To verify that cells harboring MMP-2 detected by immunoperoxidase staining were scleral fibroblasts, double-immunofluorescence analysis of three cases of MASS and positive MMP-2 mRNA expression was performed. Vimentin was used as the cell marker for fibroblasts. MMP-2 and vimentin were colocalized in the MMP-2-positive scleral cells (Fig. 2)verifying that these cells are fibroblasts. Similarly tumor infiltrating MMP-2-positive cells were shown to be macrophages by double-immunofluorescence analysis, since these cells showed colocalization with the macrophage-specific antibody CD68 (Fig. 3)
Positively stained macrophages were seen in 8 (73%) of 11 eyes with MASS (Table 3) . In seven of these eight cases, the stained macrophages were numerous (++; Table 3 ). In the 11 eyes without MASS, positively stained macrophages were detected in five (45%) cases, and, in two of these cases, the MMP-2-positive macrophages were numerous (++; Table 3 ). 
No MMP-2 staining was detected in tumor cells by immunoperoxidase (Fig. 5B)or immunofluorescence staining. 
The results of in situ hybridization (Table 1)showing the expression of MMP-2 mRNA in scleral fibroblasts coincide with the results of immunostaining of scleral fibroblasts and tumor-infiltrating macrophages (Tables 2 3) . Both showed a significantly higher expression of MMP-2 in eyes with melanoma and MASS changes than in eyes without MASS (P < 0.05). 
Discussion
The essential step in tumor invasion and metastasis is a degradation of the extracellular matrix. Such a degradation process is mainly conducted by proteolytic enzymes, among which MMPs play an important role. 4  
In our previous studies, we showed that sclera with MASS contains less collagen than sclera with a normal morphology. 14 We found a significant reduction of the main amino acids of type 1 collagen and of total proteins. 14  
Recent studies have suggested an interaction between tumor cells, stromal fibroblasts, and inflammatory cells such as macrophages and monocytes in the invasion process of tumors. This interaction is mediated through MMP production. 18 19  
The production of MMPs by fibroblasts in the extracellular matrix surrounding or in the vicinity of tumors have been demonstrated in several human carcinomas. 20 21 22 This production is induced either by humoral factors produced by tumor cells 23 24 or by direct interaction between tumor cells and fibroblasts. 25 26  
Among the MMP family, MMP-2 is the most frequently demonstrated enzyme expressed in melanomas. 10 27 28 This MMP-2 expression is restricted to fibroblasts adjacent or close to invading tumor cells. 22 29 Other studies have suggested that it is the interaction between tumor cells and fibroblasts that enhances fibroblast production of pro-MMP-2, which is activated by cancer cells. 30 31 In both mechanisms, stromal fibroblasts could have the ability to synthesize a metalloproteinase that, together with stromal macrophages and neoplastic cells, may participate actively in extracellular matrix remodeling and disruption of the basement membrane’s integrity, features that characterize tumor invasion. 32  
Our findings demonstrated that MMP-2 is expressed in the vicinity of uveal melanoma. This expression is seen in scleral fibroblasts and tumor-infiltrating macrophages. We identified scleral fibroblasts based on their morphology, pattern of distribution, and immunocytochemical staining characteristics with anti-vimentin and anti-S100A4 antibodies. Double labeling of eyes with anti-MMP-2 and anti-vimentin identified fibroblasts as the cells expressing MMP-2. 

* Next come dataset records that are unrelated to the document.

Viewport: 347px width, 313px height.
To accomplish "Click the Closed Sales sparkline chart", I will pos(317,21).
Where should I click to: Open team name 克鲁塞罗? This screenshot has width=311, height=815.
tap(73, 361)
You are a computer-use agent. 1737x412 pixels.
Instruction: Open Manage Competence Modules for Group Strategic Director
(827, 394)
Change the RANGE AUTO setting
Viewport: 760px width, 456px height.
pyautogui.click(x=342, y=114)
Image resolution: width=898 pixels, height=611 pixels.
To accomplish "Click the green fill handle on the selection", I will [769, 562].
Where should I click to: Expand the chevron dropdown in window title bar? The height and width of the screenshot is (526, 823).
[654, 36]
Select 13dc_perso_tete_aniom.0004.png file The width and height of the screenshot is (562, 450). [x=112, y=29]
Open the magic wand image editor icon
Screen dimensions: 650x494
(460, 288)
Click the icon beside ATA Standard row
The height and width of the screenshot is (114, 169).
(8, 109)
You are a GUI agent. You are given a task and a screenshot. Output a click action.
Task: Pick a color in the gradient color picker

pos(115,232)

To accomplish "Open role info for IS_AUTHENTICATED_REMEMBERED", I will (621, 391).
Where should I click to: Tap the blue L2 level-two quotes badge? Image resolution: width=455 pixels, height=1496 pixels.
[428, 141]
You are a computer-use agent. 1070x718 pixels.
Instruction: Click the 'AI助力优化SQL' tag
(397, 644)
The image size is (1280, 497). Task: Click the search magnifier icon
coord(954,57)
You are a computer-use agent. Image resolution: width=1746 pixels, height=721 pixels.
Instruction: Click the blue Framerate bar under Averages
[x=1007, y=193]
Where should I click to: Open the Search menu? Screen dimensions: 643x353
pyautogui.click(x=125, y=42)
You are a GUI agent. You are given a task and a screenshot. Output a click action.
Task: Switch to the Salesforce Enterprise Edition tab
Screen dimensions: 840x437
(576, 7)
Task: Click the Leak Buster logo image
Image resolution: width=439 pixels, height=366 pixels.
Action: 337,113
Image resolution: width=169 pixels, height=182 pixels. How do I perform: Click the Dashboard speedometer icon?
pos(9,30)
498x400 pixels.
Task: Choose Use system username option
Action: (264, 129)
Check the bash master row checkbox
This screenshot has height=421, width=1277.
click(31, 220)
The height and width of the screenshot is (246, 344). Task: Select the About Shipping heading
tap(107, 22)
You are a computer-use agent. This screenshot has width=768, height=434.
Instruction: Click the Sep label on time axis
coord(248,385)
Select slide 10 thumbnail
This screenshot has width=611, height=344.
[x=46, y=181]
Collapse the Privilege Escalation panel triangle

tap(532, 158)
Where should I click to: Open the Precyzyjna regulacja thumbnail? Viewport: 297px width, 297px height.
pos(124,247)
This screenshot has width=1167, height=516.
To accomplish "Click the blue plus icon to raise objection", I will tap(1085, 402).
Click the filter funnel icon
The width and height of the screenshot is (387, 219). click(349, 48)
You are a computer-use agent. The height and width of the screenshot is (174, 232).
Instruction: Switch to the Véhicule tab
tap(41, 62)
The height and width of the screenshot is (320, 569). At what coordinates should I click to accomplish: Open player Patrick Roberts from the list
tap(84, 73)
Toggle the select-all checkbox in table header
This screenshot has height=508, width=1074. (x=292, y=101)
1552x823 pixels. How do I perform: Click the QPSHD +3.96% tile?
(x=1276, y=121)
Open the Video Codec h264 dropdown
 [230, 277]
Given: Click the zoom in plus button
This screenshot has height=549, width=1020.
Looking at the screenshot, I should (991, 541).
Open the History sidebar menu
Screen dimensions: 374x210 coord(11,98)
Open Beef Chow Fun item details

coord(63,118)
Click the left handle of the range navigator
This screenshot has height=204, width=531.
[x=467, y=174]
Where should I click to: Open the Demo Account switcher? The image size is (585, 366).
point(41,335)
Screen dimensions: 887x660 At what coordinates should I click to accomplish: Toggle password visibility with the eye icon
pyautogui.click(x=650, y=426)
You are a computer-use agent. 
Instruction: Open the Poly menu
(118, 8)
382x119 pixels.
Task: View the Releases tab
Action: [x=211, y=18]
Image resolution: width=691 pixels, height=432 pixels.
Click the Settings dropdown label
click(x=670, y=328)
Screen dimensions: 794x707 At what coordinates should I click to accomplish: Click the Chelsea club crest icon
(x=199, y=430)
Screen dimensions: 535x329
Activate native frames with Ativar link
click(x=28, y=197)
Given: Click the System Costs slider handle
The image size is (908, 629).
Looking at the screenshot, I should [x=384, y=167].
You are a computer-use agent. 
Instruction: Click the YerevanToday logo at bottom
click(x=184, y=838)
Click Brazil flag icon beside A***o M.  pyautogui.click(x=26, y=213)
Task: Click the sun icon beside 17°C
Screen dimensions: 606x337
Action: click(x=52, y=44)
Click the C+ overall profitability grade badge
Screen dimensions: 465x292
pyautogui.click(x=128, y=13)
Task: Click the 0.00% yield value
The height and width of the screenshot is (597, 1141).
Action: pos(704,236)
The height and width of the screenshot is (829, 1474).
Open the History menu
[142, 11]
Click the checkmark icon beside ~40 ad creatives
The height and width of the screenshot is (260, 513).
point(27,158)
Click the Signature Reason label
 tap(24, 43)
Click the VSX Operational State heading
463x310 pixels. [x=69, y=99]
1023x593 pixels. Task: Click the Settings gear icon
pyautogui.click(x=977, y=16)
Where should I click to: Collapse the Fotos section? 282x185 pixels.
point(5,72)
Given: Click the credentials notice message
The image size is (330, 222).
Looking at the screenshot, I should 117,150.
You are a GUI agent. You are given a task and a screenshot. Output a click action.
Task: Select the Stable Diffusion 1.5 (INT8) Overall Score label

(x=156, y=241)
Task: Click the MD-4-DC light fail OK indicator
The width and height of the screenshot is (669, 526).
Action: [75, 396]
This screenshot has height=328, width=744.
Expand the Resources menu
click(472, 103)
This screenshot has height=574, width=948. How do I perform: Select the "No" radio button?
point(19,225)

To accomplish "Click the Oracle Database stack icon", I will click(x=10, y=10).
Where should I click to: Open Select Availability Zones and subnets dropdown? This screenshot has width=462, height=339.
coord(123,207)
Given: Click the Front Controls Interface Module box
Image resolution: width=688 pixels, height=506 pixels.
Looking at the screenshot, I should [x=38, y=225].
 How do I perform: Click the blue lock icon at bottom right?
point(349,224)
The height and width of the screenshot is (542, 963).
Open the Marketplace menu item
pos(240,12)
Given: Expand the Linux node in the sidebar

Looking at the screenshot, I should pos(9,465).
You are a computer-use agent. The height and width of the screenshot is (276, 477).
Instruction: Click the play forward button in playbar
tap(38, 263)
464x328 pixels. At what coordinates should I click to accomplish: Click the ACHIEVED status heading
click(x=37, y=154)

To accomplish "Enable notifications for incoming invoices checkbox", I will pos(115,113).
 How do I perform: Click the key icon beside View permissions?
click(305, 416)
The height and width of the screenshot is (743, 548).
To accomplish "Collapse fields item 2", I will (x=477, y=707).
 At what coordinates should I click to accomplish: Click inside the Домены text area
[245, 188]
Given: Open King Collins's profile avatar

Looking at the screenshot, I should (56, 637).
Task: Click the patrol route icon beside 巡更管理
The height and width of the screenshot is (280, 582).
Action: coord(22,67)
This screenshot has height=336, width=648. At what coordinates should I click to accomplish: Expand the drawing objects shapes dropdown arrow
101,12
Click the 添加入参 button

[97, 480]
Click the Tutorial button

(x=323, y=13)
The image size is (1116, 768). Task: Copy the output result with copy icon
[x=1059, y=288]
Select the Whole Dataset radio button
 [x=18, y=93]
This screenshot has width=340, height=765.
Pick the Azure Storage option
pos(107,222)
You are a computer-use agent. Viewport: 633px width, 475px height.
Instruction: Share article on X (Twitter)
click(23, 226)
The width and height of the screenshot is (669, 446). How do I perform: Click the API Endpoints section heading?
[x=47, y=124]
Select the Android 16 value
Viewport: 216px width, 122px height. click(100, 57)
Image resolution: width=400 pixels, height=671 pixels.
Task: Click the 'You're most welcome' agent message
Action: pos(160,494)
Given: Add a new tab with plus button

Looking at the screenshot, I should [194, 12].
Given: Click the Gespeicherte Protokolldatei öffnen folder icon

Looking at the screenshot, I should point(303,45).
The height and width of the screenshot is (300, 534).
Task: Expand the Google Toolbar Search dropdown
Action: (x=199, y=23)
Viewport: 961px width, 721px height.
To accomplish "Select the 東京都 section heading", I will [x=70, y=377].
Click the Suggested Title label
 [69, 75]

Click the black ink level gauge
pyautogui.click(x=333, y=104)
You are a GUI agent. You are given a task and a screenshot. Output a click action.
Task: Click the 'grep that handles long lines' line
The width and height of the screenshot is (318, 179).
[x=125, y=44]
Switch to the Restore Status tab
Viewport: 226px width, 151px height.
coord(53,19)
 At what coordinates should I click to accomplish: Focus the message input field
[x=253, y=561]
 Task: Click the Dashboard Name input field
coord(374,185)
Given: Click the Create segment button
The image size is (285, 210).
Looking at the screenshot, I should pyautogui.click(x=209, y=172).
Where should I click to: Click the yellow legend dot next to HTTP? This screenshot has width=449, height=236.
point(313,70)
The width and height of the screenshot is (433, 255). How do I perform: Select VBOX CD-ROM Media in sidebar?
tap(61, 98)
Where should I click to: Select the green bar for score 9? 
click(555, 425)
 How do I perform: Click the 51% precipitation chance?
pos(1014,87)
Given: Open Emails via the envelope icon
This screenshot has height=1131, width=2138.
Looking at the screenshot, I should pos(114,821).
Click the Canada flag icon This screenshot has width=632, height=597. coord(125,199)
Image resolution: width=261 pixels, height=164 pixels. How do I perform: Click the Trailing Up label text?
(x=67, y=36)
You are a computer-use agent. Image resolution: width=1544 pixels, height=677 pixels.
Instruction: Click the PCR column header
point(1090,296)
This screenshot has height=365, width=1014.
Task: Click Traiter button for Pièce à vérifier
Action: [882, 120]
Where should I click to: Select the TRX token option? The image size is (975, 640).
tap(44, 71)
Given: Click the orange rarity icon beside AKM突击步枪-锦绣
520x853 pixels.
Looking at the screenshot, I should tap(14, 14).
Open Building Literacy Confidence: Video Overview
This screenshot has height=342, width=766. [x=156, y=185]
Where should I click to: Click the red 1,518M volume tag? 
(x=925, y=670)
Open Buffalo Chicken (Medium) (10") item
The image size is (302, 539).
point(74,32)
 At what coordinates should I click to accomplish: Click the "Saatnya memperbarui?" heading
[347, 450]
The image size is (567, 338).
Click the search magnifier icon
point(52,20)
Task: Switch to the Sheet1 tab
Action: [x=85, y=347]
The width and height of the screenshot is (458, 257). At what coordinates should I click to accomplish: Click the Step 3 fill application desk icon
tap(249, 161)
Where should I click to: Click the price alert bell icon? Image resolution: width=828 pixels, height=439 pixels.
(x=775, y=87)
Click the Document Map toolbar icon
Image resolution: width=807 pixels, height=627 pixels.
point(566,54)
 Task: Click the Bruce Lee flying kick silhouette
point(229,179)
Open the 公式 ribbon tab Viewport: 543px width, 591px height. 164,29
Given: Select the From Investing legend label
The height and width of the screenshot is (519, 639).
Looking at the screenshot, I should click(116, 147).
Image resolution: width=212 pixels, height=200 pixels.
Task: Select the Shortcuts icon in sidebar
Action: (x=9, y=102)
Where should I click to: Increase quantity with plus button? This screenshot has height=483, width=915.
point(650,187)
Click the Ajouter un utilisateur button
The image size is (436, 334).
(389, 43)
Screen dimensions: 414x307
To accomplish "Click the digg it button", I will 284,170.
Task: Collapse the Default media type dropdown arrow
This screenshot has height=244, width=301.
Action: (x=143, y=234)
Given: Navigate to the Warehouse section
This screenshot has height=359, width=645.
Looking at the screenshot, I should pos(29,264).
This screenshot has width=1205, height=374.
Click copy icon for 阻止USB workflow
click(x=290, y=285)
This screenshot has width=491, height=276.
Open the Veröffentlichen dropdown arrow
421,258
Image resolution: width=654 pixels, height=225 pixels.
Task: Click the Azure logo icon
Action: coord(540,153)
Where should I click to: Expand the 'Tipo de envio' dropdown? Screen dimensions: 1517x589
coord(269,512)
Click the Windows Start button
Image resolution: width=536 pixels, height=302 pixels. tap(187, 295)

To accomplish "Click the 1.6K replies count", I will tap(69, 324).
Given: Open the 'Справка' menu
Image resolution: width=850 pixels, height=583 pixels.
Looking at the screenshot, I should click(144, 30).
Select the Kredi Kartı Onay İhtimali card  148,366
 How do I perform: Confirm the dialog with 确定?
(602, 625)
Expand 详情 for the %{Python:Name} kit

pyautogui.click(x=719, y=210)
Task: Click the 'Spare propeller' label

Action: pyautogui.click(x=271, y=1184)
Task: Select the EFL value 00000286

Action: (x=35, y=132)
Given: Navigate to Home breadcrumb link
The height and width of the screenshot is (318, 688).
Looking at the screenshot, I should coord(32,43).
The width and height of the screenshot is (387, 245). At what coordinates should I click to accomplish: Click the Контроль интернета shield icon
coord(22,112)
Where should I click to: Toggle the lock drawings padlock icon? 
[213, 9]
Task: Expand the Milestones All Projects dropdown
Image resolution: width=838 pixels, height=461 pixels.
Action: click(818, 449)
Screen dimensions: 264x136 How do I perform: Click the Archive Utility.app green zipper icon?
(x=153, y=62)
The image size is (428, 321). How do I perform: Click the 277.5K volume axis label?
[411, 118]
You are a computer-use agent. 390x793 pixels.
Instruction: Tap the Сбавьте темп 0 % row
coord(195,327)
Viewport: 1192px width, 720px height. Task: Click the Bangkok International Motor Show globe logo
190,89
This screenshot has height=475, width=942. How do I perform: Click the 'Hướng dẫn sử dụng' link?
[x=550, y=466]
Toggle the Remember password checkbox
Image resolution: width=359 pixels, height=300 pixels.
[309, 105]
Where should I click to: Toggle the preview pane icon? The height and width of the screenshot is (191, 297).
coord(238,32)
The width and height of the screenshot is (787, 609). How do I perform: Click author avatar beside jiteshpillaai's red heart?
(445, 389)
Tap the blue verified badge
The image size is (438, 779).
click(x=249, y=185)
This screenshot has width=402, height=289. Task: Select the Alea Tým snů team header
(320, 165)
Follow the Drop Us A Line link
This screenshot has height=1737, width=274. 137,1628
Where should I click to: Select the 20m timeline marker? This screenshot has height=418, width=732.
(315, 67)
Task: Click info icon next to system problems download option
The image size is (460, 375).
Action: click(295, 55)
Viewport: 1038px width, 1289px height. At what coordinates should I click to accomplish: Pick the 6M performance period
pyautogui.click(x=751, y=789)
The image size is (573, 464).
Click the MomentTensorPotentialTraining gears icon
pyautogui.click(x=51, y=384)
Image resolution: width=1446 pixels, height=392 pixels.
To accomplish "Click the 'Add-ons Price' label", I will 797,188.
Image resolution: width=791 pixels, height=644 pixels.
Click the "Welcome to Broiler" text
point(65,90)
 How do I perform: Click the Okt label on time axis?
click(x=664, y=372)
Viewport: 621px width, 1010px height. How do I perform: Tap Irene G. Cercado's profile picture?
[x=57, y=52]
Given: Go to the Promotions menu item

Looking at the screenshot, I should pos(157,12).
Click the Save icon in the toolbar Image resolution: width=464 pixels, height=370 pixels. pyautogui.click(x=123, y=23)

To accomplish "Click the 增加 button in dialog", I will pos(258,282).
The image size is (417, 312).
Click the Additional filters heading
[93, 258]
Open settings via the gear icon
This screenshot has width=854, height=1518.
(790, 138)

MMP-2 cleaves soluble, triple helical type I collagen and also degrades type I collagen fibrils. 33 Scleral collagen consists mainly of type I collagen, 1 34 which may lead to the assumption that MMP-2 produced by scleral fibroblasts is bound to scleral collagen fibers that are eventually degraded. This MMP-2-induced scleral collagen degradation process could be the mechanism behind the development of the histopathologic picture of MASS. 
In the present study, the MMP-2 expression demonstrated by in situ hybridization was supported by immunohistochemical studies. The expression is seen both in eyes with MASS and in those without MASS. The results of both studies showed that the expression was significantly higher in frequency and intensity in eyes with MASS than in eyes without MASS (Tables 1 2 3) . This finding indicates a close correlation between the expression of MMP-2, MASS, and scleral collagen degradation. 
Tumor cells use MMPs produced by neighboring stromal cells like fibroblasts and macrophages rather than MMPs produced by the tumor cells themselves for tumor progression, invasion, and metastasis. 23 35 This finding in prior studies is supported by the findings in the present one, in which tumor cells did not show MMP-2 expression either by in situ hybridization or by immunostaining. 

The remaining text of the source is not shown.